A beige sofa, a white reception desk, and a wall painted in the colours of the rainbow greet customers of La Beauté & Style salon. Standing proudly on the desk at reception is an LGBT flag.
The salon is a first for New Delhi. It is owned by a transgender duo and staffed entirely by transgender men – people who were assigned the female gender at birth but identify as male.
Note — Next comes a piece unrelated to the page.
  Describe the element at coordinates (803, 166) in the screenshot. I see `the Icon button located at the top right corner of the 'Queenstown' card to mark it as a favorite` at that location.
Its co-founder Aryan Pasha is a lawyer, activist, and India’s first transgender man bodybuilder. Pasha opened the parlour with his life partner Laxmi Narayan Tripathi, a famous trans rights activist he met in 2015, to give transgender people a safe and inclusive place to earn a living.
It’s a mission of vital importance in India where, according to the National Human Rights Committee, 96 per cent of transgender people are denied jobs because of their gender identity, while 99 per cent have faced social rejection at least once in their lifetime.
Pasha’s parents supported his transition, but most transgender folks he meets have faced ostracisation and abuse for their identity, even from family. He said he saw first-hand the discrimination most transgender people faced while house-hunting and looking for work.
“Either landlords would stop calling when they learned we were a transgender couple, or they would ask for three to four times the normal rent.”
With financial help from the Joint United Nations Programme on HIV and AIDS and the Gravittus Foundation, the pair set up the salon in East Delhi’s Dilshad Garden. Pasha’s father owned the land, so they were “spared further harassment by landlords”.
Pasha said opening the salon was not just about providing work to the community.
“It’s also a way of educating society; a way of providing means for cis-people
A 2017 study of the transgender population of Maharashtra found that 34 per cent had no education, 25 per cent had less than five years of schooling, 32 per cent had six to 10 years of schooling, and just five of the people surveyed had higher education.
With little to no access to education, a large proportion of India’s transgender population survives on sex work, which leaves them vulnerable to police extortion, diseases such as Aids, and low self-worth.
This also prevents many from accessing sex-reassignment surgery, which according to the rights committee is both desired and beyond the financial means of 57 per cent of the community.
Ayush, 29, is among the many to have struggled to get medical help, though he knew from a very young age that he was transgender. “I wanted to play with the boys; I hated long hair. In school, I was teased and beaten by students and teachers alike,” he recalled.
Independence through earning
When Ayush graduated, he decided to begin hormone treatment, the first step towards sex-reassignment surgery. Fearing violent reprisal, he didn’t come out to his family, but took a secret job as a milk-delivery person for two years to earn money for HRT.
“I woke up at 4am every morning, went to work, milked cows and delivered the milk,” he said. By 8am he would have snuck back into his house. “My family would just wake up, and by then, I would be hidden under my blanket, as if I’d been asleep.” He also took jobs as a security guard, without revealing his gender identity.
Sex-reassignment surgery, including HRT, surgeries and subsequent aftercare, costs in the region of 400,000 to 800,000 rupees (US$5,400-10,800) for female to male transitions. Even just the testosterone injections cost 300 to 500 rupees each, depending on the brand and dosage. These must be taken by transitioning men every two or three weeks.
Ayush said it took him years of delivering milk to make enough for his HRT. He earned 400 rupees per month for the job, and often couldn’t even afford one injection a month.
As a trainee beautician at Pasha’s salon, Ayush earns 10,000 rupees per month. Others whose education allows them to do more clerical and managerial work can get paid as much as 30,000 rupees per month.
A sense of acceptance
To its employees, the salon is more than just a workplace. It is a refuge from a society that views them as “other”.
Ayush came out to his family as transgender two years ago. His father hasn’t spoken a word to him since. “It hurts, of course. My father has not looked at me or talked to me for two years. As if, for him, I no longer exist,” he said.
On a recent visit to the salon, the camaraderie among its employees was obvious. Staff shared food and swapped stories about everything from hormone treatments to sports, women and clothing.
“If you ask me what the difference is between working here and working in other places, it is that here I am not treated differently,” Rajput said.
“I’m just a person, given no special treatment and accepted for myself.”